The FSM’s disaggregated structure can make it difficult to determine which operations are directly attributable to their activities, and which are ‘copycat’ style attacks. While directly attributable kinetic activities tend to be low level and scattered, a broad interpretation of attribution can reveal an impressive scale of co-ordinated activity.

The FSM most frequently conducts:

  • Kidnap for Ransom
  • Political and other reprisal assassinations
  • Extra-judicial maimings and ‘executions’
  • Sabotage, sometimes in support of foreign state actors
  • Terrorist demonstrations of force
  • Guerrilla raids on government and police forces
  • Low-level Area Denial ops, especially mining of small ports and harbours
  • Extortion and intimidation

Non-Kinetic

The FSM has an impressive IW and PSYOPS capability, enabled by the legitimate elements of the organization and the platforms they have worked to develop over the decades since the end of the Second World War. A network of charities, not for profit organizations, friendship, student, labour, and community groups, as well as small but highly effective lobby groups co-ordinate high quality information and influence operations focused on rural areas of Belesia, university campuses, working class urban malcontents, and international state level actors and NGOs. The primary narrative of the FSM is one of altruism in the face of government oppression and corruption.

 Aside from their information operations, the FSM conducts a variety of grey zone activities, most of which have to do with enabling their ideological goals. Most notably, FSM operatives are known to be involved in the sustainment of people trafficking routes, this being a primary vector for absconding agents and incoming covert operatives, materiel, and funds. Where they have been most successful, for whatever reason, in remote rural areas, FSM committees basically subsume the functions of local government, and are therefore able to allow or deny areas to government troops and law enforcement.

The FSM’s typical non-kinetic activities are:

  • Sustained and co-ordinated info-sphere and webops activities
  • Proselytizing on television and radio
  • Public events, talks, and conferences in support of FSM narratives
  • De-facto local governance of some remote communities, including basic service provision and public order maintenance
  • Charitable and community-based influence activities, especially youth-related charities
  • Blackmail and intimidation of government officials and prominent businesspeople
  • Economic warfare through control of labour unions
  • Collection of ‘revolutionary taxes’
  • Money laundering
  • Active membership in student and labour organizations
  • People trafficking support – security and ‘safe corridors’
  • Arms trafficking

Recruitment

The FSM has an impressive recruitment arm. As a general rule, FSM influence operators are looking for more ideological converts and financial contributors than they are active members, given that a majority of combatant recruits will be funneled into one or another of their organic or affiliate separatist militias.

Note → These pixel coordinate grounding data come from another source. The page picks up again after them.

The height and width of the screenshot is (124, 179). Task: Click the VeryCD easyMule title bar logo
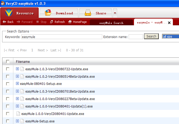point(3,3)
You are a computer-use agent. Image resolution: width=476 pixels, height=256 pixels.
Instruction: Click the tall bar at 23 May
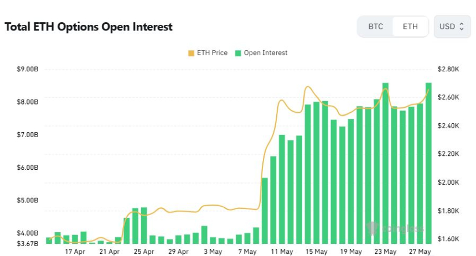click(385, 163)
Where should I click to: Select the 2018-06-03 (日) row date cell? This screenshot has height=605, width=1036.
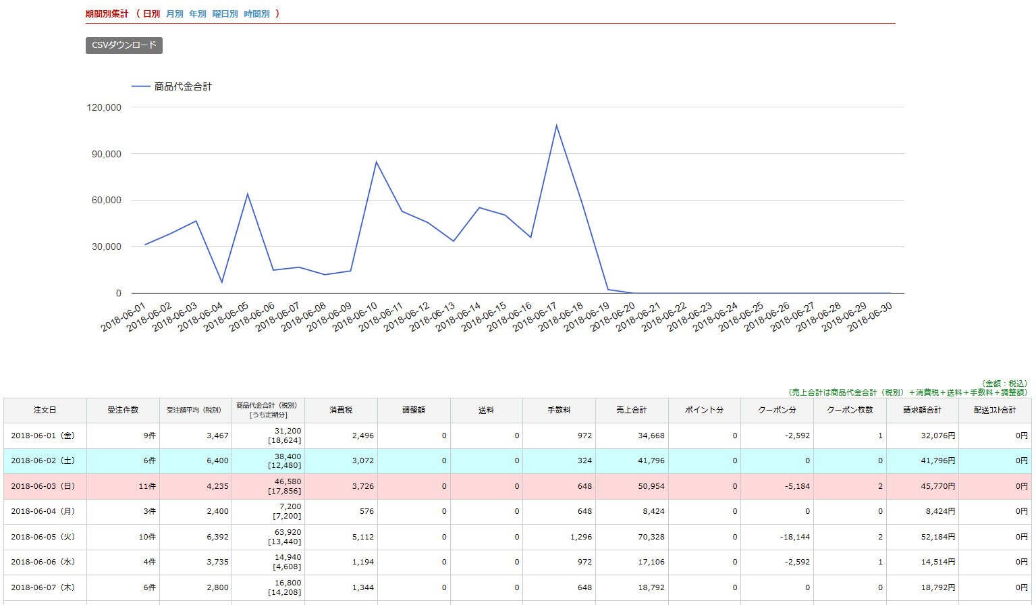pyautogui.click(x=45, y=486)
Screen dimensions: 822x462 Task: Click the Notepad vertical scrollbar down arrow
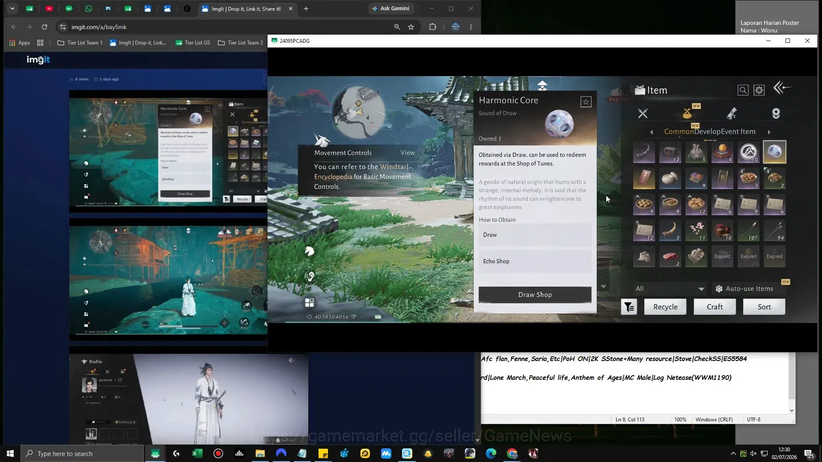tap(792, 410)
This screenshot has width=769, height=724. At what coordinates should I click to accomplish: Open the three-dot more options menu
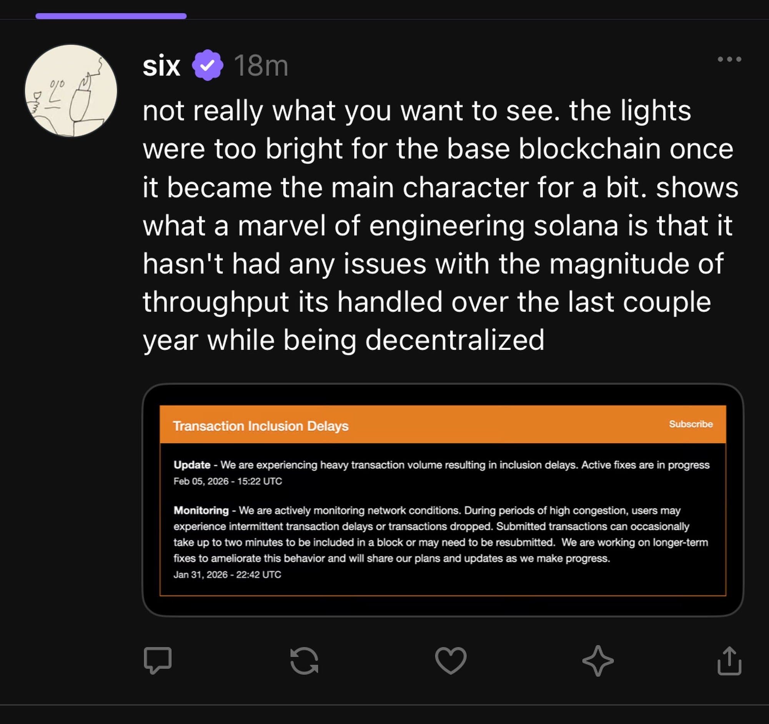pyautogui.click(x=729, y=59)
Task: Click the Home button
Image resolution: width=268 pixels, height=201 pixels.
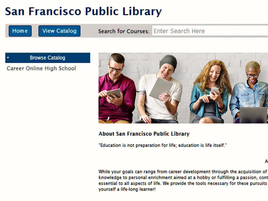Action: (20, 31)
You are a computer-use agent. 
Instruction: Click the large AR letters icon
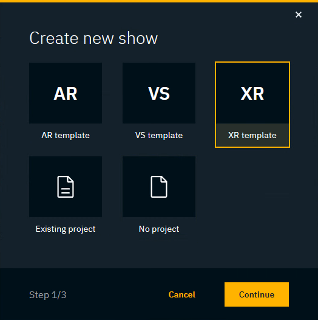(66, 94)
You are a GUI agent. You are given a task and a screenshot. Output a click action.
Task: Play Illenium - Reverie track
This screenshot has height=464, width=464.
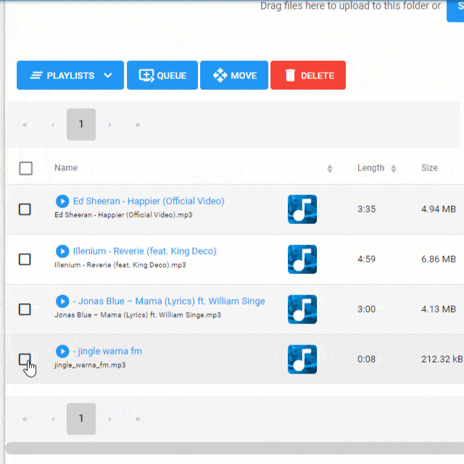(x=62, y=251)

 FSM messaging is full spectrum, being present in think-tanks, academic symposia, government fora, student activism, mainstream and alternative media, and close interpersonal mentorship and outreach in underprivileged and working class communities. The FSM also has a fundraising profile remarkably similar to that of a legitimate political party, with regular events and appeals facilitated by both legitimate and illicit elements of the organization.

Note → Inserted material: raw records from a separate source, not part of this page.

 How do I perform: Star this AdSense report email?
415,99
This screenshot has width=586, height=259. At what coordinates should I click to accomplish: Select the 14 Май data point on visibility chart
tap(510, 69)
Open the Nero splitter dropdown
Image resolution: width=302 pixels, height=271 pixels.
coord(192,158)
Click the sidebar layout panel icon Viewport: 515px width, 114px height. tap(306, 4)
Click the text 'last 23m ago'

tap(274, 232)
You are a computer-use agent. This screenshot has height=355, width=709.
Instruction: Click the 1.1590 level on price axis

 The primary method of recruiting combatant operatives remains interpersonal, with the focus being on poaching members from moderate student and labour groups, as well as from criminal organizations. Other methods include infiltration of orphanages and foster care programs, as well as simple and blatant poster, television, and online advertising.

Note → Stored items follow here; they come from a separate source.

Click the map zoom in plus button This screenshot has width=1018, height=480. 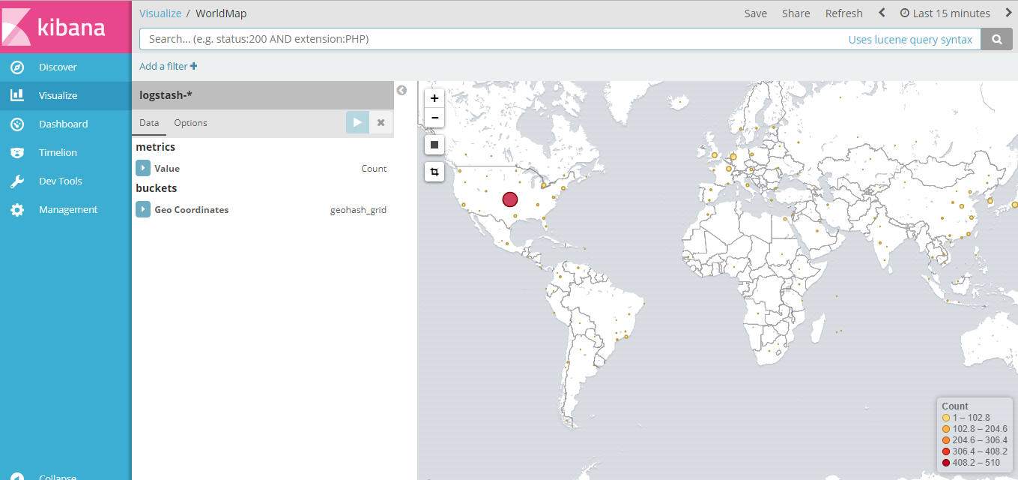pos(434,98)
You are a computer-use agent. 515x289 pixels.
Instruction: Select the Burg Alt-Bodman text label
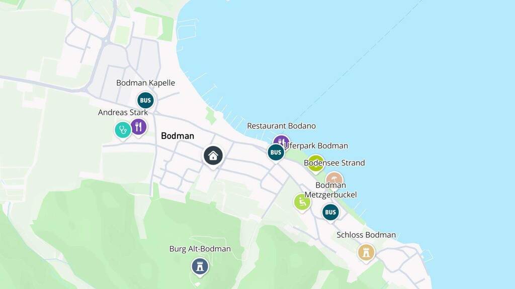200,249

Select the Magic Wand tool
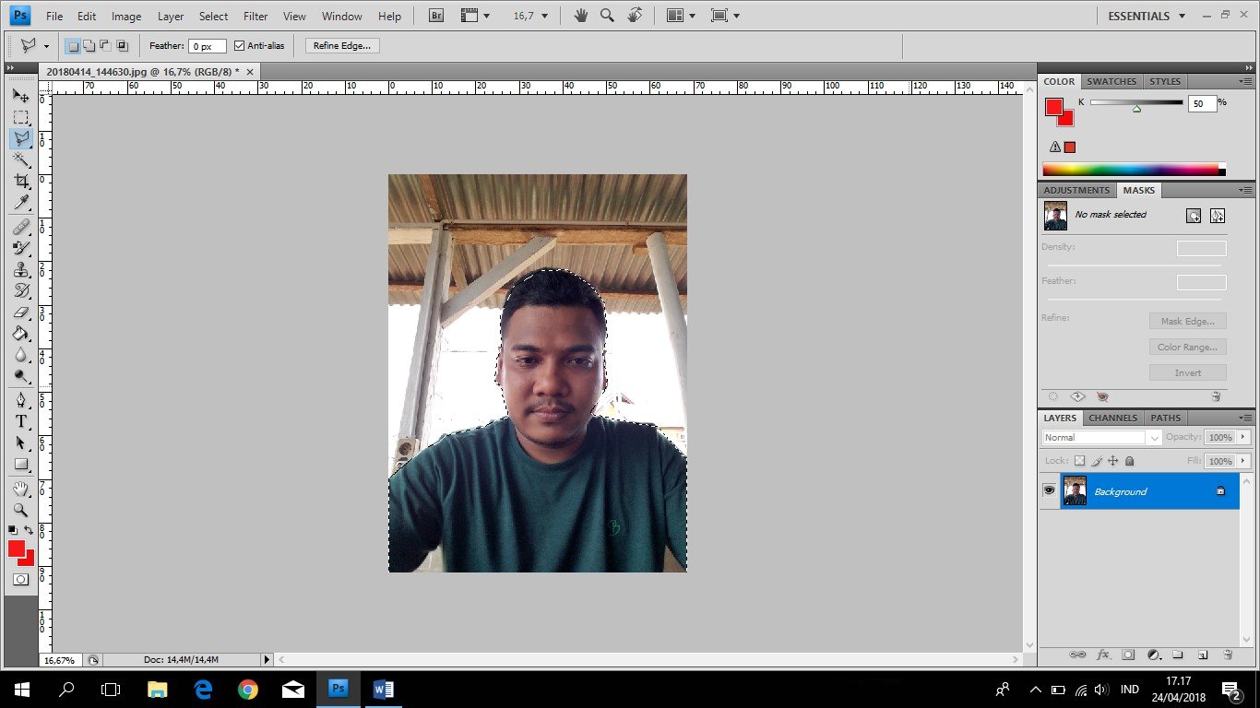click(20, 159)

 Despite this broad spectrum recruitment profile, the FSM is insulated from dramatic government action owing to its relatively low recruitment targets. A majority of prospects fail to pass through vetting processes, and the core membership is deliberately small in number. It is instead the individual insurgent groups and militias, both organic to the movement and allied or affiliated, who bear the brunt of enforcement action.